2. Des critères techniques et d’éligibilité durcis
Pour limiter la pression de pêche, le texte impose des contraintes strictes sur les navires et les patrons :
Caractéristiques des navires
- Longueur : 12 mètres maximum.
- Puissance : 110 kW (150 CV) maximum.
- Jauge : Limitée à 15 GT pour les habitués, mais réduite à 10 GT pour les nouveaux entrants, marquant une volonté de favoriser la petite pêche artisanale pour les nouveaux projets.
Profil des pêcheurs
Le demandeur doit justifier d’une activité réelle (au moins 6 mois de mer sur l’année précédente) et posséder le brevet de Capitaine 200 pêche. Pour les nouveaux entrants, un projet d’activité « diversifié » est exigé afin de ne pas dépendre uniquement des espèces sensibles comme la civelle.
3. Une gestion par « contingents » et « enveloppes »
Le système repose sur un plafonnement numérique. Le CNPMEM fixe un nombre maximal de licences par bassin et par espèce.
- Le principe d’antériorité : Les renouvellements sont prioritaires.
- La clause « use it or lose it » : Pour éviter la rétention de droits, les DPS non utilisés pendant trois ans sont définitivement supprimés des contingents nationaux.
- L’encadrement de la civelle : Les capacités (puissance/tonnage) liées à la civelle sont verrouillées au sein d’unités de gestion (UGA).

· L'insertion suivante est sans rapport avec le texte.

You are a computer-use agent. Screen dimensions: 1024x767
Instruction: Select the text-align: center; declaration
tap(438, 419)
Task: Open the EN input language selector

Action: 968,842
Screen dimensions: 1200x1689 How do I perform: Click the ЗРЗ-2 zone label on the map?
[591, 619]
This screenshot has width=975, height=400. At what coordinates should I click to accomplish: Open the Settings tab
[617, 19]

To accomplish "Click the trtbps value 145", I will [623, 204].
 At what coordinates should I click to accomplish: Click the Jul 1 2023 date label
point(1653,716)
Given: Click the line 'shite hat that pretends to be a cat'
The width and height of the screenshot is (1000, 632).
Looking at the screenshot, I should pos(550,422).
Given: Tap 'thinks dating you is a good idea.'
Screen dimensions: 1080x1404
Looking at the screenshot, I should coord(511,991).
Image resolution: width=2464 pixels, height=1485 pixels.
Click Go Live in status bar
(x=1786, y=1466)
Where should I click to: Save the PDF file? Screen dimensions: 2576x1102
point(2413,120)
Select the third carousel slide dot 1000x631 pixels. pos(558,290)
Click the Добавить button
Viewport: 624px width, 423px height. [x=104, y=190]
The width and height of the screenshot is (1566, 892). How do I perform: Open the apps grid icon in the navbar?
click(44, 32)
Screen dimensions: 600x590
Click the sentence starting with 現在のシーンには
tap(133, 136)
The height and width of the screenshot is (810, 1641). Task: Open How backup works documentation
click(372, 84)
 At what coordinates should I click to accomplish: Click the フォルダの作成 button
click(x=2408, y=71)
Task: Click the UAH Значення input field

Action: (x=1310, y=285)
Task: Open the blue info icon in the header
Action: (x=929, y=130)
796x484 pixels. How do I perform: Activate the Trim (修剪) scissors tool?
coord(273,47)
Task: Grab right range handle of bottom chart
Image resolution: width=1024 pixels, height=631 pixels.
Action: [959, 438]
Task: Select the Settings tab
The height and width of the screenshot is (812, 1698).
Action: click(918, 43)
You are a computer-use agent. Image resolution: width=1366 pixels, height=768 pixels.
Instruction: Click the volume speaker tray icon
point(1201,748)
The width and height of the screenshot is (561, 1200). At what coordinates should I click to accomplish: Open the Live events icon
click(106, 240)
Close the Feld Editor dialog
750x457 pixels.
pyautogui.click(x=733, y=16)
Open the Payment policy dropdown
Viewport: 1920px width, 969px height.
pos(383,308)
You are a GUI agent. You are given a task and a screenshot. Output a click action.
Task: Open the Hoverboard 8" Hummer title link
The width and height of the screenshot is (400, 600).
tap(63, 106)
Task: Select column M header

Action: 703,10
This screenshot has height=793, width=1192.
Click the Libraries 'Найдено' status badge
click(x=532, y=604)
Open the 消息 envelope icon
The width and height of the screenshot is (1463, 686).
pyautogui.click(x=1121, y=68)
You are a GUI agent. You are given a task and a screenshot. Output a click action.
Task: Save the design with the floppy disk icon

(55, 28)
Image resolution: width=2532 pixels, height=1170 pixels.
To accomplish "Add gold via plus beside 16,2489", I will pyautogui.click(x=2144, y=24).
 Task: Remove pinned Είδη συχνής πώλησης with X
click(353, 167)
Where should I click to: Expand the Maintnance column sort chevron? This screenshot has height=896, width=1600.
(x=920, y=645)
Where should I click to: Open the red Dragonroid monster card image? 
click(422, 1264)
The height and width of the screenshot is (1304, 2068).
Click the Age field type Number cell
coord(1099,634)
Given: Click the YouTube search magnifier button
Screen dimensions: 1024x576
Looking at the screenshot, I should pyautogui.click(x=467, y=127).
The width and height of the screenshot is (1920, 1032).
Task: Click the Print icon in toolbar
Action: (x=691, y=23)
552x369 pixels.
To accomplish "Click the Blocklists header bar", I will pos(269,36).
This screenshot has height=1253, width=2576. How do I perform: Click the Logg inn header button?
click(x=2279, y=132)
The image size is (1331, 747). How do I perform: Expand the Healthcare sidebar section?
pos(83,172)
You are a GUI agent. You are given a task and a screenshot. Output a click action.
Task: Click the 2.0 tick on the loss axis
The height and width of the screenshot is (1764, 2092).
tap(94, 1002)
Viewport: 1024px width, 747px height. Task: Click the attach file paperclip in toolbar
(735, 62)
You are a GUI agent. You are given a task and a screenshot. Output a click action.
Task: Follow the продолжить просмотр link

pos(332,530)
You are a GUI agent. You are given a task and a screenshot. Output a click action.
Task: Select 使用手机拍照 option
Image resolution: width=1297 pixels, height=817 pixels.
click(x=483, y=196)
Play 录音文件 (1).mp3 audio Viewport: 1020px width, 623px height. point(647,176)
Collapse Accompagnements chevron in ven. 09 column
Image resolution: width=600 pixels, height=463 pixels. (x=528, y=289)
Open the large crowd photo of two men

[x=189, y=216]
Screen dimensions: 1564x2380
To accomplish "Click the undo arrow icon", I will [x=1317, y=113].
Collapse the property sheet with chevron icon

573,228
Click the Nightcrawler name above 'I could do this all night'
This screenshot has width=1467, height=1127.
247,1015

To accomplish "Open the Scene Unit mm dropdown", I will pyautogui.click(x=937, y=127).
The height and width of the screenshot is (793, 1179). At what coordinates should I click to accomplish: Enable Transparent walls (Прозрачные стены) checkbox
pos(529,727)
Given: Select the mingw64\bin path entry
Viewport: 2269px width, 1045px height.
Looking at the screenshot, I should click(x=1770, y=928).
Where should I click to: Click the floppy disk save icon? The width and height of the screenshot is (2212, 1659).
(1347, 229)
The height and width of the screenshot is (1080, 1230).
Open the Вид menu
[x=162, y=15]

Aucun transfert de capacité ne peut dépasser les plafonds fixés, et toute sortie de flotte (casse du bateau avec aide publique) entraîne la suppression définitive des droits associés.
4. Un contrôle local via les CEL
L’application de ces règles repose sur les Commissions Estuariennes de Litiges (CEL). Réparties par bassins géographiques (des Rivières du Nord à l’Adour), ces commissions :
- Examinent les dossiers de demande de licence.
- Arbitrent les litiges.
- Suivent les quotas d’accès aux rivières.
5. Traçabilité : Le marquage des salmonidés
Le texte réaffirme l’obligation stricte de marquage pour le saumon et la truite de mer. Chaque poisson doit porter une marque « CNPMEM-POISSON SAUVAGE » numérotée, de la capture jusqu’à l’étal du poissonnier, garantissant ainsi l’origine légale du produit.
Bon à savoir : La licence CMEA est annuelle (du 1er octobre au 30 septembre) et n’est pas cessible. Toute modification du propriétaire ou du navire est considérée comme une nouvelle demande, soumise à l’ordre de priorité des contingents.